The keynote on Saturday, April 9, was intended to be an inspirational address for the next generation of doctors coming from diverse backgrounds.
“It was an illustration of how the UF College of Medicine, the Department of Anesthesiology, and the institution as a whole have helped me exceed my dream and forged me into a competent and confident physician, ready to care for patients nationally and during my global health mission endeavors,” Charles said.
Charles was invited to deliver the keynote by Donna M. Parker, M.D., associate dean for diversity and health equity and assistant professor of pediatrics. The audience included guests and members of the UF College of Medicine class of 2026 and UF School of Physician Assistant Studies class of 2024.
Other distinguished attendees at the event, held in the Harrell Medical Education Building, included Colleen G. Koch, M.D., M.S., M.B.A., dean of the UF College of Medicine; Shireen Madani Sims, M.D., assistant dean of student affairs; James Lynch, M.D., professor of medicine and assistant dean of admissions for the College of Medicine; our own Albert R. Robinson, M.D., associate professor of anesthesiology and assistant dean in the Office for Diversity and Health Equity; and PA school officials.
Feedback from attendees at the ball was overwhelmingly positive, with many writing to Charles to thank him for sharing his story and experiences.
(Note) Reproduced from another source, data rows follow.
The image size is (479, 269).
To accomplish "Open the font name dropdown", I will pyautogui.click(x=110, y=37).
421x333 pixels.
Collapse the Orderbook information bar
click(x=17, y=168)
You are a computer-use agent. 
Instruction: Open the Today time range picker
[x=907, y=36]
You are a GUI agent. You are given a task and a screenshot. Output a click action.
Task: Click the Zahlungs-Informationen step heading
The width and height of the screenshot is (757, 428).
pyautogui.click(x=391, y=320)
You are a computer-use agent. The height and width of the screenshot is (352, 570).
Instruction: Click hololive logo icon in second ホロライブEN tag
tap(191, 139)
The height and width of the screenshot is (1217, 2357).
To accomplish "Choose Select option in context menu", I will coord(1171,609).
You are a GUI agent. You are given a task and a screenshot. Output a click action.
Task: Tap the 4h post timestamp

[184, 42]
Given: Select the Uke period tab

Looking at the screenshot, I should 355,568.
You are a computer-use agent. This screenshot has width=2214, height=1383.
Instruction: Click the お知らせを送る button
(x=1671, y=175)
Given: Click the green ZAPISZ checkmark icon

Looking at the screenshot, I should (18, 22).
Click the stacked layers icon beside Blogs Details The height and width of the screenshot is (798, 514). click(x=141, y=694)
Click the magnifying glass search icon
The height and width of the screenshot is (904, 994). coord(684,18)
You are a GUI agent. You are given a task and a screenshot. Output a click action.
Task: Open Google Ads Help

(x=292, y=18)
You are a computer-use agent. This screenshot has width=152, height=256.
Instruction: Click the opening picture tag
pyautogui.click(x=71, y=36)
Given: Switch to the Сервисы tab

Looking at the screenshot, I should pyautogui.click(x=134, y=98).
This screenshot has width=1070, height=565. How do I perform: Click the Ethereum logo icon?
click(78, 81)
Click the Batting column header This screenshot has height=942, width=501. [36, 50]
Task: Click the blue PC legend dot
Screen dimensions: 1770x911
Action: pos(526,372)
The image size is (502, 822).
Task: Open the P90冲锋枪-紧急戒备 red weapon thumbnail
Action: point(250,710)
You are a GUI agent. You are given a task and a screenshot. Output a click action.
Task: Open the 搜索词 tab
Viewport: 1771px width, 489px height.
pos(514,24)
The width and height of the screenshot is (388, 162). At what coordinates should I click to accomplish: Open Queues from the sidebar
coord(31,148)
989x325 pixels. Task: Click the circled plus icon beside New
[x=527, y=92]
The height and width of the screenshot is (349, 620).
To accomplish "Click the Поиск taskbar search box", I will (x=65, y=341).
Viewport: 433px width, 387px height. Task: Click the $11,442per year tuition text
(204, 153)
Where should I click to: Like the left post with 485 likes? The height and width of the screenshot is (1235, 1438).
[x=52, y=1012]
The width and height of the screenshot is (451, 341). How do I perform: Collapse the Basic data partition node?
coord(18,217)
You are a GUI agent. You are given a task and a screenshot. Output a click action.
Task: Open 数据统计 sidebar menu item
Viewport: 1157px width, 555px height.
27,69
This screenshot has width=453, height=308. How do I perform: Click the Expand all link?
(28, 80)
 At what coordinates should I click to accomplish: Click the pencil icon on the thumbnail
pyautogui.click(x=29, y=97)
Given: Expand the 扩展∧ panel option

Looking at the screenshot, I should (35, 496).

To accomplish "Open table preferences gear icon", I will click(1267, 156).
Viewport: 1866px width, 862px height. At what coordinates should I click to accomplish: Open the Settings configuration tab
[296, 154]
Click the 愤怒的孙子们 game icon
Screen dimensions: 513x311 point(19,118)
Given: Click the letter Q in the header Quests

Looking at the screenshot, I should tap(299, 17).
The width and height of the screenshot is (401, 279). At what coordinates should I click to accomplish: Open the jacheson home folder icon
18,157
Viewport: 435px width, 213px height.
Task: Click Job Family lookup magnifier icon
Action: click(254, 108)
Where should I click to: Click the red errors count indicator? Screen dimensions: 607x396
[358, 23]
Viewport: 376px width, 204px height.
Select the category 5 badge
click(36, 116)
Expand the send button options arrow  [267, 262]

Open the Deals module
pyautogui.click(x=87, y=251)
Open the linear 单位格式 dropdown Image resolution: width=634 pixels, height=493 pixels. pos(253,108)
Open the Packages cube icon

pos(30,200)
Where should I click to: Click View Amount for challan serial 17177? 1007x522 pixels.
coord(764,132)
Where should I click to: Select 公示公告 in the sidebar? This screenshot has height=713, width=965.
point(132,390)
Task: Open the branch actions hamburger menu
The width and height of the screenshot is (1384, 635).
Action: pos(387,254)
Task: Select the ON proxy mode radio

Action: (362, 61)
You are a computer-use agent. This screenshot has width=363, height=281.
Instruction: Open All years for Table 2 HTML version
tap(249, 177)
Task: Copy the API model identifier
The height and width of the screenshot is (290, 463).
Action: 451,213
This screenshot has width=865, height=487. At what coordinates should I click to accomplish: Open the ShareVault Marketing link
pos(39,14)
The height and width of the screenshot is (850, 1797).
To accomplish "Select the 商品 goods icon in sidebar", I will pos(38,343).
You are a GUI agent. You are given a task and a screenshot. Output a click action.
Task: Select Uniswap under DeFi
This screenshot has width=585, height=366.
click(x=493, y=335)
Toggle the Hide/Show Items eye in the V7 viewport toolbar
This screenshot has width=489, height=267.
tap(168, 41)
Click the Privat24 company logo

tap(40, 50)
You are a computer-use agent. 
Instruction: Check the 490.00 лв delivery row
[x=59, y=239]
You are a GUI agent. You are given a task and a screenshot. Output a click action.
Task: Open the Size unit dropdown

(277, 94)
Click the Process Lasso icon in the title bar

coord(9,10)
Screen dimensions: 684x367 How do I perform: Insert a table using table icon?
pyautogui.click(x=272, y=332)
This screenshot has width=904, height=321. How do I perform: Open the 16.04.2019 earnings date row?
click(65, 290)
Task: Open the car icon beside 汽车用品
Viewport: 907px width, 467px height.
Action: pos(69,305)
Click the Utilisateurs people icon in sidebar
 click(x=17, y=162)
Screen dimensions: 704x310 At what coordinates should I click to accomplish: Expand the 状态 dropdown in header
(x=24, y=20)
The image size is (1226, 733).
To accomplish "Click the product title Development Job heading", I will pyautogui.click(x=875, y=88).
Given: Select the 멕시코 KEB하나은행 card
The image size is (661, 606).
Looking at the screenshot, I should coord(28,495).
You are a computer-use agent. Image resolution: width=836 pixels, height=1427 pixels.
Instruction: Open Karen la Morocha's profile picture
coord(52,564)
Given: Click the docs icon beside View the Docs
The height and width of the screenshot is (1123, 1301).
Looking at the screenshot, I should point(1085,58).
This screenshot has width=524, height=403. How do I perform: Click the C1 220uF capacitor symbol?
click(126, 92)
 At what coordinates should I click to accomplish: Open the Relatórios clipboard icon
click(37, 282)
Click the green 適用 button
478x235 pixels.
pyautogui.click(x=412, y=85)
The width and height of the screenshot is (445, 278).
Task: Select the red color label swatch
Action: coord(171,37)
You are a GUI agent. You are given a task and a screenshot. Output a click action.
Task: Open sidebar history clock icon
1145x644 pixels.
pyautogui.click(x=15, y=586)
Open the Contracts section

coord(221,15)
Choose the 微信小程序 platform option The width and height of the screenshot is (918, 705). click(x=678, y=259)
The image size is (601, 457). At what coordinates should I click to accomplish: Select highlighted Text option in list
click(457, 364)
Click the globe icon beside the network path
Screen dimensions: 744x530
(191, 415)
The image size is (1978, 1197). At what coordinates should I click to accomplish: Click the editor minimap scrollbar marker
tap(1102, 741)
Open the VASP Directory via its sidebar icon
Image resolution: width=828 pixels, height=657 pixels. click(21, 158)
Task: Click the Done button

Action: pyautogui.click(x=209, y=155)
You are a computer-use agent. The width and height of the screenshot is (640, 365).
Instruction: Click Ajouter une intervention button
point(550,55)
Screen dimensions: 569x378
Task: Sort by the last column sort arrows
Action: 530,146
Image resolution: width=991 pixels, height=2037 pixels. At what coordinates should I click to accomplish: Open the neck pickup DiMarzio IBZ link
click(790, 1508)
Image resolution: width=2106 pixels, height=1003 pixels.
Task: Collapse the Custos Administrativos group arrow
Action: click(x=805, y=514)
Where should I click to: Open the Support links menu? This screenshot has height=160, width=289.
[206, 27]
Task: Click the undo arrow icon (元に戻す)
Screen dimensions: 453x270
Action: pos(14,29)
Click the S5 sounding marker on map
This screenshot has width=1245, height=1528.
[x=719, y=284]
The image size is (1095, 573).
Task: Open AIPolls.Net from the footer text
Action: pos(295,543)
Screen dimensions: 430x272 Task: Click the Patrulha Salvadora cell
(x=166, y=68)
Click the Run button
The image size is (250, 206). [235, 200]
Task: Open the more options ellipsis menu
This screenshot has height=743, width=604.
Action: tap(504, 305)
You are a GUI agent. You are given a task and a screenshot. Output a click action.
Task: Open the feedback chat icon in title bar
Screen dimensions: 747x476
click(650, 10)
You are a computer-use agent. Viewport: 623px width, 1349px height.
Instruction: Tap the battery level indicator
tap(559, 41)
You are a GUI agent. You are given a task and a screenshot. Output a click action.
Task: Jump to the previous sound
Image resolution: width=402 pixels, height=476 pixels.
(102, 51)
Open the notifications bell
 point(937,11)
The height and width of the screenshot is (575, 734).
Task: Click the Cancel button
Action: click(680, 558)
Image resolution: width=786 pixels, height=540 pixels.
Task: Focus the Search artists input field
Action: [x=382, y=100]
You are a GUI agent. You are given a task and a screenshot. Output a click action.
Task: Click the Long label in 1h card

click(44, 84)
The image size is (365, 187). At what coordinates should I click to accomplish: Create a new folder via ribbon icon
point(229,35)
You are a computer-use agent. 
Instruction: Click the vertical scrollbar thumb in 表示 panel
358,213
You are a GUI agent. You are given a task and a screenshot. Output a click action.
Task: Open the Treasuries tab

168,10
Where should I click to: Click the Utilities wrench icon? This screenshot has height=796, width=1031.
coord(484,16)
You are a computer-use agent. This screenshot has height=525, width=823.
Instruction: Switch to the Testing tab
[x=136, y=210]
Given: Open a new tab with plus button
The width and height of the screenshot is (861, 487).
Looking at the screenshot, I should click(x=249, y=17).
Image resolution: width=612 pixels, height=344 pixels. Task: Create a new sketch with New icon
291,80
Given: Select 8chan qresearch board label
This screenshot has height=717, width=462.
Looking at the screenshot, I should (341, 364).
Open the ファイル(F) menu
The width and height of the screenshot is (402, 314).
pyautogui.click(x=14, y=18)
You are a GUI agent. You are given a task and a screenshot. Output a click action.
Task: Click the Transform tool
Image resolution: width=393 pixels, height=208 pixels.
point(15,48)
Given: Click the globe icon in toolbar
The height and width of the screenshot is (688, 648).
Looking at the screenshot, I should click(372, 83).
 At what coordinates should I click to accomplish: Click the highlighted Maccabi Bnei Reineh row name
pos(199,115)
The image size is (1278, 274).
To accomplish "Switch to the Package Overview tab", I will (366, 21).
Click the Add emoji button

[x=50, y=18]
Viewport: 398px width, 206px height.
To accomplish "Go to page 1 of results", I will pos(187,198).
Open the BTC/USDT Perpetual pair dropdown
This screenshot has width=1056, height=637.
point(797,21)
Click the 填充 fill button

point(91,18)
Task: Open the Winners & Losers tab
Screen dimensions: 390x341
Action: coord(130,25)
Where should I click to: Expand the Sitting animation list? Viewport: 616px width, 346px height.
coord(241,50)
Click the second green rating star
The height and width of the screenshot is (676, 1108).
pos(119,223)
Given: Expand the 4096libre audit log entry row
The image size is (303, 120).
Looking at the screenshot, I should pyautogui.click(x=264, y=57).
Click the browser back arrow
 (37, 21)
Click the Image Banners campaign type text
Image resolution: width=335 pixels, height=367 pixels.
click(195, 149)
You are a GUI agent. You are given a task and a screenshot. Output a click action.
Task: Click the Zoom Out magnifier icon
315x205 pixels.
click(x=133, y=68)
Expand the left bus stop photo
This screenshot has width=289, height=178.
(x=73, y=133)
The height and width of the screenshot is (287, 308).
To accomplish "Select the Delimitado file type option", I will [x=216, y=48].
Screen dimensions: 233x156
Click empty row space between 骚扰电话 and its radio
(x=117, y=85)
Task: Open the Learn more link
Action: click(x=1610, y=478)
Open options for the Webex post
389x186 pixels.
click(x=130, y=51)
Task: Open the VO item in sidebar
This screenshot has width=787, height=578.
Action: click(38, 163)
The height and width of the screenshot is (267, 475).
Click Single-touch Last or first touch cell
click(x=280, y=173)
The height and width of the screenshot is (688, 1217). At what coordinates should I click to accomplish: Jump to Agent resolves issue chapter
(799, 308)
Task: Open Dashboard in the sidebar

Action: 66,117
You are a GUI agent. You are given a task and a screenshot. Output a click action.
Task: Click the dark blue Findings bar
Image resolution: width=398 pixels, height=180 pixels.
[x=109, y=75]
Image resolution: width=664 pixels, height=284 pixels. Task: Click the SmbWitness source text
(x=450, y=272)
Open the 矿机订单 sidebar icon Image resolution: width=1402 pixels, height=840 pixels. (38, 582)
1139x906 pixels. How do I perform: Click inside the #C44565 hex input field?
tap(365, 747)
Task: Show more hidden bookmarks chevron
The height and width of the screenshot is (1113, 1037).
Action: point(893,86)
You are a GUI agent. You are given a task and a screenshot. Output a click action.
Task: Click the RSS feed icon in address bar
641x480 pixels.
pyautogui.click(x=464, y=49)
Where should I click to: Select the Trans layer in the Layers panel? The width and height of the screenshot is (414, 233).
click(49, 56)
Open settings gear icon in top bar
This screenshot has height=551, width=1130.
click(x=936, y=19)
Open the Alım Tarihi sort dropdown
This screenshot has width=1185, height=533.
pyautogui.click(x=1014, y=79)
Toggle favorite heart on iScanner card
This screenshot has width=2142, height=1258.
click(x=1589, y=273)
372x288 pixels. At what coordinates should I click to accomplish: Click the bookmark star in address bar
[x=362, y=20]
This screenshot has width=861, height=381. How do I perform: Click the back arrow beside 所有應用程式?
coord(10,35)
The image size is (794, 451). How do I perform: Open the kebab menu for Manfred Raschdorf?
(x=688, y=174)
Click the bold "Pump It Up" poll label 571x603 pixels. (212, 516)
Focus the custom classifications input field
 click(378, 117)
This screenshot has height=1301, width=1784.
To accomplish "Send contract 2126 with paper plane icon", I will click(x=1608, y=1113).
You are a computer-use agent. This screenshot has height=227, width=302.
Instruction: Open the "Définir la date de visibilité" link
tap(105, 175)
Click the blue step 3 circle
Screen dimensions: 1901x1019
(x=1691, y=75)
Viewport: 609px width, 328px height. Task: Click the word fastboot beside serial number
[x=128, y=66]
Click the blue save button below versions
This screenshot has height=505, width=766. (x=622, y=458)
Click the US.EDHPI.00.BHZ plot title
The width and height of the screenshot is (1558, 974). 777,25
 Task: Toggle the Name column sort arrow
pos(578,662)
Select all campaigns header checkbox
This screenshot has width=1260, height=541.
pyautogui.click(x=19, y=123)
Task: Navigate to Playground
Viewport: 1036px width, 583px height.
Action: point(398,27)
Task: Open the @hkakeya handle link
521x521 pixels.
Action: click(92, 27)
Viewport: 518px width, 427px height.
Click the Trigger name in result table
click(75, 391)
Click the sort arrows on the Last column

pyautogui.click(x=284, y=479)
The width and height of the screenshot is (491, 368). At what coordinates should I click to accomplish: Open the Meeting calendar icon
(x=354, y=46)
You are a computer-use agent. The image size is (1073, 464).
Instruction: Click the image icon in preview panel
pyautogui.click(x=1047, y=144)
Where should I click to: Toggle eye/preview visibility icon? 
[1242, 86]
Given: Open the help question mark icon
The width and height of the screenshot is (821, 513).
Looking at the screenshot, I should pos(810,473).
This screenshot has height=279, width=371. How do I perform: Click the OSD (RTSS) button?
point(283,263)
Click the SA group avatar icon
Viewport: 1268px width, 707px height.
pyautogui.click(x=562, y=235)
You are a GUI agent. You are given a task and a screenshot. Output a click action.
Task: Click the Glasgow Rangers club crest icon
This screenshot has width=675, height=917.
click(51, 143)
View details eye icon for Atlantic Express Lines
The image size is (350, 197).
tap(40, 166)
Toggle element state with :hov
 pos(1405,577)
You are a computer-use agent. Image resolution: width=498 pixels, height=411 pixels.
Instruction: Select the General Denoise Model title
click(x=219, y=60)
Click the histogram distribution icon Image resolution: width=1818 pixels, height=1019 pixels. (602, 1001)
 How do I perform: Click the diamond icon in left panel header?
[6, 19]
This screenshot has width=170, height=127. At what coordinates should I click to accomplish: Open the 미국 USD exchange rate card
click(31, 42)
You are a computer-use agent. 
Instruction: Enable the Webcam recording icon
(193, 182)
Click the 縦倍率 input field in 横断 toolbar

“I hope this has helped increase awareness of the resources available in our department and, most of all, inspire the next generation of physicians,” Charles said.
Charles was a recipient of the prestigious 2018 J.S. Gravenstein Award, which is presented each year to an outstanding UF College of Medicine graduate who intends to pursue anesthesiology. He has conducted research involving intraoperative and post-cardiopulmonary bypass use of vitamin B12 in vasoplegic syndrome, as well as research on oxygen carriers as alternatives to blood transfusion and artificial intelligence.
Upon completing his residency training this year, he will begin a cardiothoracic anesthesiology fellowship at Stanford University in Palo Alto, California.
Congratulations and well done, Dr. Charles!